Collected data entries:
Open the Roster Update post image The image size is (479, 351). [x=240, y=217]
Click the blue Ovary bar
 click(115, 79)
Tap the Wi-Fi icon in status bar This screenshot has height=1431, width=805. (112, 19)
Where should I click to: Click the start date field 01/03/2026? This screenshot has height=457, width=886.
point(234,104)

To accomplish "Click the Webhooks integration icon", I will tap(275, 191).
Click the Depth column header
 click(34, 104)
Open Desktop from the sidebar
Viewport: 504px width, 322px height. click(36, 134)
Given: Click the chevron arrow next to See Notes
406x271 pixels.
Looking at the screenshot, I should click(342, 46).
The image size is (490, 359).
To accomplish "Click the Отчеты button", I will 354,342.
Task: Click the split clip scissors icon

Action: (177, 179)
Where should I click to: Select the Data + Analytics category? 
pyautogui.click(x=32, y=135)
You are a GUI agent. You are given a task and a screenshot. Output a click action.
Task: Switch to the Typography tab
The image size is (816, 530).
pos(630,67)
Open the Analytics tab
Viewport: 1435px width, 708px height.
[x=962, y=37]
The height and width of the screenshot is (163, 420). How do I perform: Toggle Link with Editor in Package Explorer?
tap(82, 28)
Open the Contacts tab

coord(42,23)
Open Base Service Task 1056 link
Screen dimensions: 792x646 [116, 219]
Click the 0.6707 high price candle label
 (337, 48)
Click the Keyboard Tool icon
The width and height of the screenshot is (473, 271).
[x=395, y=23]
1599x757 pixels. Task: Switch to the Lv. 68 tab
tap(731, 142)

• _EXERCISE AIM_
Could you retype every record above exactly as written?

• _SOLVED PROBLEM_
Open the Roster Update post image The image size is (479, 351). [x=240, y=217]
Click the blue Ovary bar
 click(115, 79)
Tap the Wi-Fi icon in status bar This screenshot has height=1431, width=805. (112, 19)
Where should I click to: Click the start date field 01/03/2026? This screenshot has height=457, width=886.
point(234,104)

To accomplish "Click the Webhooks integration icon", I will tap(275, 191).
Click the Depth column header
 click(34, 104)
Open Desktop from the sidebar
Viewport: 504px width, 322px height. click(36, 134)
Given: Click the chevron arrow next to See Notes
406x271 pixels.
Looking at the screenshot, I should click(342, 46).
The image size is (490, 359).
To accomplish "Click the Отчеты button", I will 354,342.
Task: Click the split clip scissors icon

Action: (177, 179)
Where should I click to: Select the Data + Analytics category? 
pyautogui.click(x=32, y=135)
You are a GUI agent. You are given a task and a screenshot. Output a click action.
Task: Switch to the Typography tab
The image size is (816, 530).
pos(630,67)
Open the Analytics tab
Viewport: 1435px width, 708px height.
[x=962, y=37]
The height and width of the screenshot is (163, 420). How do I perform: Toggle Link with Editor in Package Explorer?
tap(82, 28)
Open the Contacts tab

coord(42,23)
Open Base Service Task 1056 link
Screen dimensions: 792x646 [116, 219]
Click the 0.6707 high price candle label
 (337, 48)
Click the Keyboard Tool icon
The width and height of the screenshot is (473, 271).
[x=395, y=23]
1599x757 pixels. Task: Switch to the Lv. 68 tab
tap(731, 142)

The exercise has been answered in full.